Interface element rows
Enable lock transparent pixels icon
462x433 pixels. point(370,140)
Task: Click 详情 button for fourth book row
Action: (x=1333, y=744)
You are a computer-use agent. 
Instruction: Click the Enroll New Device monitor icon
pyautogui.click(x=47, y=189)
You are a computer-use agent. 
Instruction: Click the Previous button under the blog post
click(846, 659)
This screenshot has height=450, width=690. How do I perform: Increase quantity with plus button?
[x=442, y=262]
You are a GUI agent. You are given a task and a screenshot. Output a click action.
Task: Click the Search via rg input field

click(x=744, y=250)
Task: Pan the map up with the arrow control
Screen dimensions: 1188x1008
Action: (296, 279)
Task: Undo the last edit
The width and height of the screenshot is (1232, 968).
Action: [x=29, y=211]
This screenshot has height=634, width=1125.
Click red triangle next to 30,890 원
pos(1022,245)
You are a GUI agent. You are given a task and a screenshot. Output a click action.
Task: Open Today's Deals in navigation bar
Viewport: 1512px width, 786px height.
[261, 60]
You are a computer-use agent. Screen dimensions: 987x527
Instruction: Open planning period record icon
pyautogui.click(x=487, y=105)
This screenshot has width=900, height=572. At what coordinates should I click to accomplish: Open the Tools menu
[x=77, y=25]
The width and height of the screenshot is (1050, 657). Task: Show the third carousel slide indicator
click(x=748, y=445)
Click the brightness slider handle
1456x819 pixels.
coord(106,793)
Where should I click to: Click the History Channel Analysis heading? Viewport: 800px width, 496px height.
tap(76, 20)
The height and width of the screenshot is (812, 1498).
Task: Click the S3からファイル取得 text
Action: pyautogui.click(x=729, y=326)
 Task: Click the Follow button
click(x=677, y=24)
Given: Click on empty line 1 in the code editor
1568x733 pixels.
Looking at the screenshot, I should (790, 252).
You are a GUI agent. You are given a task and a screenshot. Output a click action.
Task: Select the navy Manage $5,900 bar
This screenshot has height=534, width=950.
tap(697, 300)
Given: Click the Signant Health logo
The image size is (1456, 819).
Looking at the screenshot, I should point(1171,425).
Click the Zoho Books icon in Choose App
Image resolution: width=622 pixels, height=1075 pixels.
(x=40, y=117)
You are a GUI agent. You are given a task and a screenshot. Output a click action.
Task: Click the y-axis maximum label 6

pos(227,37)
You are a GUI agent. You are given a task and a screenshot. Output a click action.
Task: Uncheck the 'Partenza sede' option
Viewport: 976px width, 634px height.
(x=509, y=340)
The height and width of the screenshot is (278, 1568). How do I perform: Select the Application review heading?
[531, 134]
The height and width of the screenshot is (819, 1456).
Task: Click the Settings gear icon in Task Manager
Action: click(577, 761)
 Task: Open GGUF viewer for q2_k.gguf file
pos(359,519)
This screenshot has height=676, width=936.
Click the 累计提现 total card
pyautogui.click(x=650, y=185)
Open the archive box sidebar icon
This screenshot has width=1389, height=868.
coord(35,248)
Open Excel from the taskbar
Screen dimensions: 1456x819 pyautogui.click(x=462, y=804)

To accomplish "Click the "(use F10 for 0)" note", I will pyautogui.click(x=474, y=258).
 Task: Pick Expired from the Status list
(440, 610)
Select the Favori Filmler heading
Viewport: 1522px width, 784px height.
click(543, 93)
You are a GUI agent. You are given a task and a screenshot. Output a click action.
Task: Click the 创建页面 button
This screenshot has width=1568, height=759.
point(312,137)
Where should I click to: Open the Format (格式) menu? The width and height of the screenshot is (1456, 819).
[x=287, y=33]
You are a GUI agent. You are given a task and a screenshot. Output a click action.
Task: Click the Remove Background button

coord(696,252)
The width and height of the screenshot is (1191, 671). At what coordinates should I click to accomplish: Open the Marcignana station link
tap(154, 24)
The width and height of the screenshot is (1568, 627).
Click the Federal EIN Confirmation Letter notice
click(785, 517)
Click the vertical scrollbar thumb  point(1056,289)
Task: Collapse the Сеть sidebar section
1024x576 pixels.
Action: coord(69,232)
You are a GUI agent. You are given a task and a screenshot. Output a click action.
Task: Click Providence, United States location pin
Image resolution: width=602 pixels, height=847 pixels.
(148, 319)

Set problem. Change "GUI agent" to "interface agent" throughout the rows above and write the lines out again with nothing else altered.

Output.
Enable lock transparent pixels icon
462x433 pixels. point(370,140)
Task: Click 详情 button for fourth book row
Action: (x=1333, y=744)
You are a computer-use agent. 
Instruction: Click the Enroll New Device monitor icon
pyautogui.click(x=47, y=189)
You are a computer-use agent. 
Instruction: Click the Previous button under the blog post
click(846, 659)
This screenshot has height=450, width=690. How do I perform: Increase quantity with plus button?
[x=442, y=262]
You are a interface agent. You are given a task and a screenshot. Output a click action.
Task: Click the Search via rg input field

click(x=744, y=250)
Task: Pan the map up with the arrow control
Screen dimensions: 1188x1008
Action: (296, 279)
Task: Undo the last edit
The width and height of the screenshot is (1232, 968).
Action: [x=29, y=211]
This screenshot has height=634, width=1125.
Click red triangle next to 30,890 원
pos(1022,245)
You are a interface agent. You are given a task and a screenshot. Output a click action.
Task: Open Today's Deals in navigation bar
Viewport: 1512px width, 786px height.
[261, 60]
You are a computer-use agent. Screen dimensions: 987x527
Instruction: Open planning period record icon
pyautogui.click(x=487, y=105)
This screenshot has width=900, height=572. At what coordinates should I click to accomplish: Open the Tools menu
[x=77, y=25]
The width and height of the screenshot is (1050, 657). Task: Show the third carousel slide indicator
click(x=748, y=445)
Click the brightness slider handle
1456x819 pixels.
coord(106,793)
Where should I click to: Click the History Channel Analysis heading? Viewport: 800px width, 496px height.
tap(76, 20)
The height and width of the screenshot is (812, 1498).
Task: Click the S3からファイル取得 text
Action: pyautogui.click(x=729, y=326)
 Task: Click the Follow button
click(x=677, y=24)
Given: Click on empty line 1 in the code editor
1568x733 pixels.
Looking at the screenshot, I should (790, 252).
You are a interface agent. You are given a task and a screenshot. Output a click action.
Task: Select the navy Manage $5,900 bar
This screenshot has height=534, width=950.
tap(697, 300)
Given: Click the Signant Health logo
The image size is (1456, 819).
Looking at the screenshot, I should point(1171,425).
Click the Zoho Books icon in Choose App
Image resolution: width=622 pixels, height=1075 pixels.
(x=40, y=117)
You are a interface agent. You are given a task and a screenshot. Output a click action.
Task: Click the y-axis maximum label 6

pos(227,37)
You are a interface agent. You are given a task and a screenshot. Output a click action.
Task: Uncheck the 'Partenza sede' option
Viewport: 976px width, 634px height.
(x=509, y=340)
The height and width of the screenshot is (278, 1568). How do I perform: Select the Application review heading?
[531, 134]
The height and width of the screenshot is (819, 1456).
Task: Click the Settings gear icon in Task Manager
Action: click(577, 761)
 Task: Open GGUF viewer for q2_k.gguf file
pos(359,519)
This screenshot has height=676, width=936.
Click the 累计提现 total card
pyautogui.click(x=650, y=185)
Open the archive box sidebar icon
This screenshot has width=1389, height=868.
coord(35,248)
Open Excel from the taskbar
Screen dimensions: 1456x819 pyautogui.click(x=462, y=804)

To accomplish "Click the "(use F10 for 0)" note", I will pyautogui.click(x=474, y=258).
 Task: Pick Expired from the Status list
(440, 610)
Select the Favori Filmler heading
Viewport: 1522px width, 784px height.
click(543, 93)
You are a interface agent. You are given a task and a screenshot. Output a click action.
Task: Click the 创建页面 button
This screenshot has width=1568, height=759.
point(312,137)
Where should I click to: Open the Format (格式) menu? The width and height of the screenshot is (1456, 819).
[x=287, y=33]
You are a interface agent. You are given a task and a screenshot. Output a click action.
Task: Click the Remove Background button

coord(696,252)
The width and height of the screenshot is (1191, 671). At what coordinates should I click to accomplish: Open the Marcignana station link
tap(154, 24)
The width and height of the screenshot is (1568, 627).
Click the Federal EIN Confirmation Letter notice
click(785, 517)
Click the vertical scrollbar thumb  point(1056,289)
Task: Collapse the Сеть sidebar section
1024x576 pixels.
Action: coord(69,232)
You are a interface agent. You are given a task and a screenshot. Output a click action.
Task: Click Providence, United States location pin
Image resolution: width=602 pixels, height=847 pixels.
(148, 319)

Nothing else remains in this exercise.